In a Program where Daubert is not used to exclude evidence or experts, causation of rare conditions is often alleged, and there is little evidence on general and specific causation other than opinions. Special masters often discuss the evidence filed and relied upon by a party as a part of their statutory mandate to consider the record as a whole. They may accept less definitive epidemiology as some support for a causation opinion, but rarely does a special master rely upon epidemiology alone. Evidence from small studies may be the only evidence available to support or undercut an opinion on causation. When there is no support for a causation theory other than the expert's own ipse dixit, a judge in another court may refuse to admit the testimony (Joiner, 522 U.S. at 146) (citing Daubert, 509 U.S. at 589), but a special master is not similarly constrained by the federal rules of evidence. In the OAP test cases, the special masters heard evidence from the petitioners on theories that other state and federal courts refused to admit, based on Daubert and Frye v. United States, 293 F. 1013 (D.C. Cir. 1923). See Blackwell v. Wyeth, 971 A.2d 235 (2009); Doe v. Ortho-Clinical Diagnostics, Inc. 440 F.Supp.2d 465 (M.D. N.C. 2006); Redfoot v. B.F. Ascher & Co., No. C 05-2045 PJH, 2007 WL 1593239 (N.D. Cal. June 1, 2007).

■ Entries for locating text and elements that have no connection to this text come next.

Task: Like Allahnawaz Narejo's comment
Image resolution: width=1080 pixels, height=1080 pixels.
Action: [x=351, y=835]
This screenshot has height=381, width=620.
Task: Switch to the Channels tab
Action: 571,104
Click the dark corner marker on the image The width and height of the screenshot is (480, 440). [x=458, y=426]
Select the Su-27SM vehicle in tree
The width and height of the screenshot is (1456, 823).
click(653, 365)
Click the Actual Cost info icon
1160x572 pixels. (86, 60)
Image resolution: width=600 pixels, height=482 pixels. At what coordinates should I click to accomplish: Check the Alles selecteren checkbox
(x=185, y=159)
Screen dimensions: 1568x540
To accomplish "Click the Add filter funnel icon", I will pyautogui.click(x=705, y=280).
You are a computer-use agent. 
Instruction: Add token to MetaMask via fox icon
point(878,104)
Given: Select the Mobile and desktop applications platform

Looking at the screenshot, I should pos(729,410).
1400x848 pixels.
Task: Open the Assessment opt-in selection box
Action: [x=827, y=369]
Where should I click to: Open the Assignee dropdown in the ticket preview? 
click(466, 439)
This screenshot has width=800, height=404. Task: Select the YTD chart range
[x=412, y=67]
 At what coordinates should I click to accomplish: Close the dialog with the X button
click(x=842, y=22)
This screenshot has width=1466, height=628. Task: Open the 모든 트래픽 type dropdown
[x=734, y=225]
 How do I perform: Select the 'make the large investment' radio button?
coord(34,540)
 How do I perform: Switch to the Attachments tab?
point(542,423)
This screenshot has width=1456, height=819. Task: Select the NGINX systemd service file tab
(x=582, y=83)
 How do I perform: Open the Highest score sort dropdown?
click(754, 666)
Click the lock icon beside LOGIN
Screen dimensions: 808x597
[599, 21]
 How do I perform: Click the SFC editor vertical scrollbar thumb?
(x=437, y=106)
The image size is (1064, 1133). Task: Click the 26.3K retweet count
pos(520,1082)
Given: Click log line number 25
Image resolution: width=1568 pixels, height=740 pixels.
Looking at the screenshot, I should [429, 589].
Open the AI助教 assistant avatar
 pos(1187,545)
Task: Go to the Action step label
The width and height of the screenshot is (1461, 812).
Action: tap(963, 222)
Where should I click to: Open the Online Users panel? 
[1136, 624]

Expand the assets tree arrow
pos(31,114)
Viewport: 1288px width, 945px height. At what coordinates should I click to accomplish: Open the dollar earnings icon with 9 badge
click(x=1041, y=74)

I emphasize that I am not requiring epidemiological evidence in this (or any other) case, but I must consider the epidemiological evidence the parties filed as part of the statutory requirement to consider the evidence as a whole. When two well-qualified experts testify contradictory to one another on vaccine causation, support (or lack thereof) in the scientific literature is one factor identified in Daubert itself as a matter to consider in deciding if the expert testimony is reliable. Daubert, 509 U.S. at 596; see also Caves v. Sec'y, HHS, 100 Fed. Cl. 119, 133-34 (2011) (an expert may testify without medical literature support the opinion, but such experts are rarely persuasive)
Wolf & Smeitink proposed and tested new mitochondrial disease diagnostic criteria (abbreviated in the study as "MDC") for diagnosing ETC disorders in infants and children. They found that the MDC/Nijmegen criteria, which use "more precise definition of clinical and metabolic items and the independent scoring of muscle biochemical investigations" to be accurate in identifying infants and children with ETC disorders. The authors noted that the previously proposed modified adult criteria for diagnosing children had no clear definitions for the various clinical and laboratory findings. Wolf & Smeitink, Court Ex. I, at 1402. The authors concluded that splitting the diagnostic criteria into two subsets, general (which included the clinical, metabolic, imaging, and pathologic criteria) and biochemical (which included the results of muscle biopsies testing ETC function), enhanced diagnostic confidence. Id. at 1402 (Abstract). The authors recommended a "careful clinical and metabolic workup" before scheduling a muscle biopsy, indicating that the clinical criteria should be evaluated for evidence of mitochondrial disease before performing a muscle biopsy. Id. at 1404.